Funded through the Investment Programme Financing (IPF) under the HOPE PHC initiative, MAMII includes a sustainability framework encompassing legislative support and community advocacy.

“This is not just a short-term intervention but a long-term commitment to maternal and neonatal health,” he added.

Pate emphasised the importance of systemic improvements and sustainable funding.

To motivate states and communities, MAMII will hold an annual awards ceremony to recognize outstanding achievements.

“Awards will honour top-performing states, local health boards, facilities, ward development committees, first ladies and other maternal health champions.

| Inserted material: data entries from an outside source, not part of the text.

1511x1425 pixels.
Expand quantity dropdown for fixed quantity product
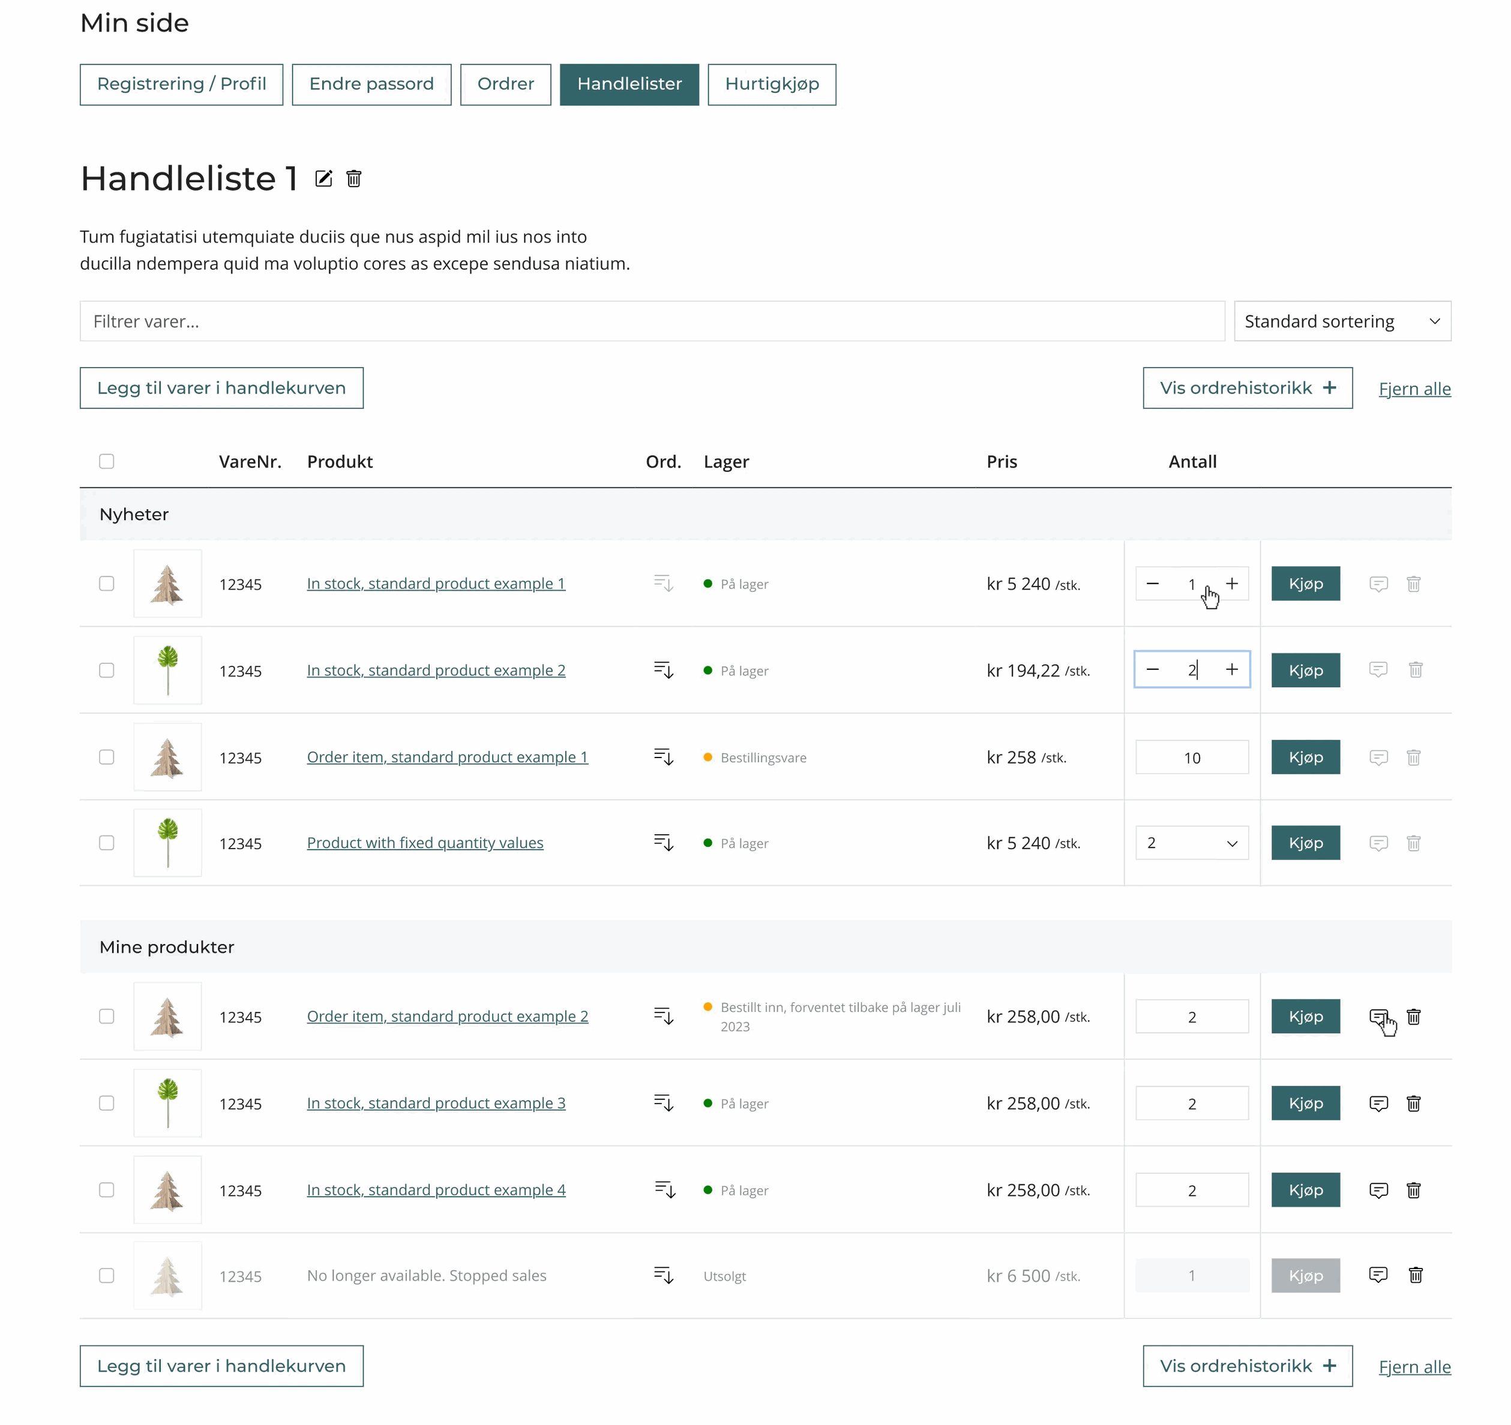(x=1191, y=843)
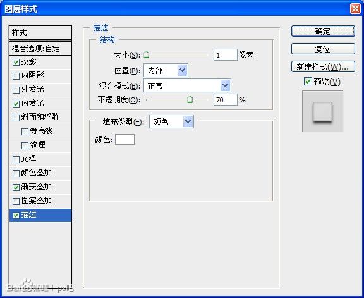This screenshot has height=298, width=364.
Task: Select 混合选项:自定 blending options entry
Action: [x=40, y=49]
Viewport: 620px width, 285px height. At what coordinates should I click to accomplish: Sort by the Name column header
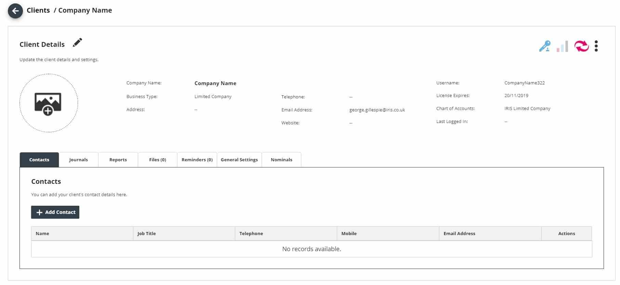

“High-performing local government areas will also receive media coverage to showcase best practices, creating peer-learning opportunities for other regions,” he said.

These innovative measures aim to empower Nigerian women with knowledge and resources for informed reproductive health decisions, ultimately reducing maternal and neonatal mortality.

“MAMII represents a unified, community-centered effort to create safer conditions for mothers and newborns, ultimately saving lives,” Pate said.

Local and international stakeholders, including donors and civil society organisations, attended the launch event. Many praised the approach, underscoring the importance of community engagement in implementing the reforms.